S2A3 Biographical Database of Southern African Science



Fannin, Miss Marianne Edwardine (plant collection)

Born: 2 March 1845, Liverpool, United Kingdom.
Died: 18 November 1938, Heidelberg, South Africa.
Active in: SA.

Marianne Edwardine ("Edda") Fannin, teacher, botanical artist and plant collector, was the twelfth child of Thomas Eustace Fannin and Eleanor "Ellen", born Robinson, who arrived in South Africa from England with their large family in 1845. After two years in Cape Town they moved to Natal and settled in the midlands, some 30 km north-east of Pietermaritzburg, on a farm, which Thomas renamed The Dargle. They were one of the earliest settler families in the region and derived their income mainly from cutting timber on the farm. Edda showed a talent for music from an early age and taught herself to play a chamber organ. She had a particularly close relationship with her brother George Fox Fannin*, who was an enthusiastic plant collector. Edda pressed and made water-colour paintings of plants he had collected, for W.H. Harvey*. She also collected specimens herself. Harvey mistakenly assumed that she was George's wife and attributed the finds to "Mrs G. Fannin". He named the species Streptocarpis fanniniae and the orchid Disperis fanniniae after her.

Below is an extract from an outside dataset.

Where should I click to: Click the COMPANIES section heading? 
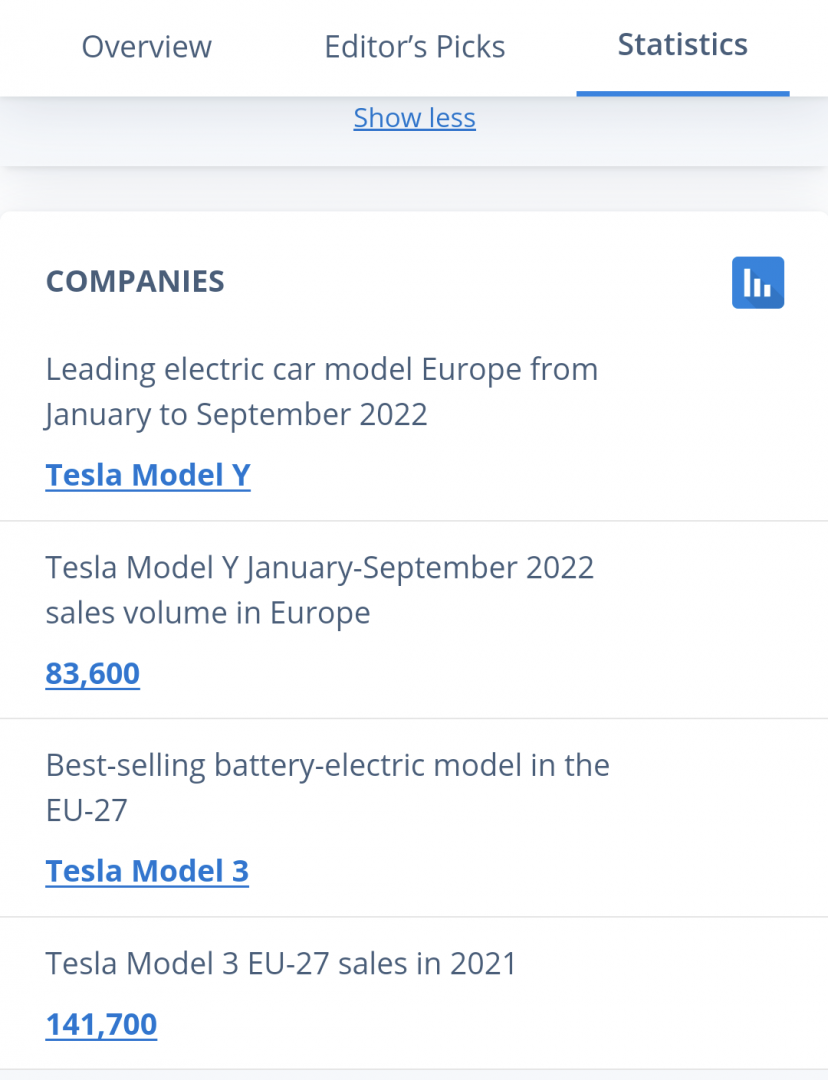click(135, 282)
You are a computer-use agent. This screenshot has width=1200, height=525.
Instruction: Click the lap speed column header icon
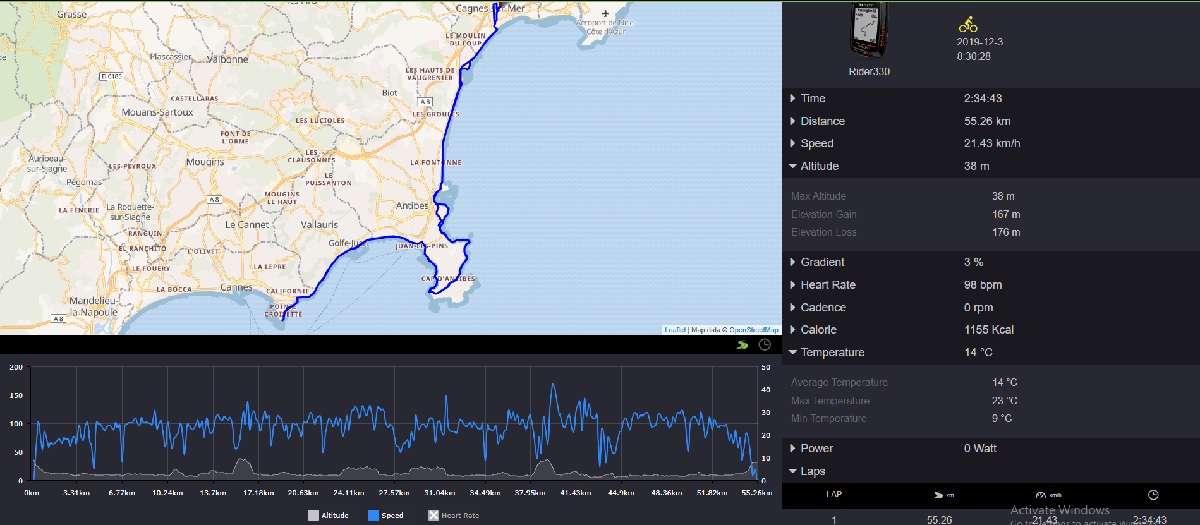[x=1040, y=495]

After her father's death in 1862 Edda lived with family members in Pietermaritzburg. In May 1869 she married Reverend Eustace Wilberforce Jacob, but he died in 1871. Having gone to England either with her husband or after his death, she trained as an organist in Winchester Cathedral and studied painting at the School of Art in South Kensington, London, before returning to Natal in 1875. After teaching music and drawing at the Diocesan School for girls in Richmond, Natal, she moved to Pretoria in January 1879, teaching art and music at the Girl's School. Later that year she married Reverend (later Archdeacon) Alfred Roberts. After a difficult time during the siege of Pretoria in 1881 they moved to Potchefstroom, where they remained for 15 years. The couple had two sons, Noel* and Austin* Roberts, of whom the latter in particular made major contributions to South African ornithology and mammalogy. At the outbreak of the Anglo-Boer War in October 1899 Edda and the boys went to Natal, but she returned to Potchefstroom in 1901. After the war she played an important role in rescuing from oblivion many cemeteries of soldiers' graves in the north-eastern Transvaal. By 1913 she resided in Wakkerstroom.


List of sources:

Brain, C.K. Austin Roberst. A lifelong devotion to South Africa's birds and beasts. Cape Town: John Voelcker Bird Book Fund, 1998.

FamilySearch: Marianne Edwardene Fannin. https://www.familysearch.org/tree/person/details/GHJ2-8YY

Gunn, M. & Codd, L.E. Botanical exploration of southern Africa. Cape Town: Balkema, 1981.

Spencer, S.O. (ed.) British settlers in Natal, 1824-1857 (Vol. 6). Pietermarizburg: University of Natal Press, 1992.

Women of South Africa. Cape Town, 1913.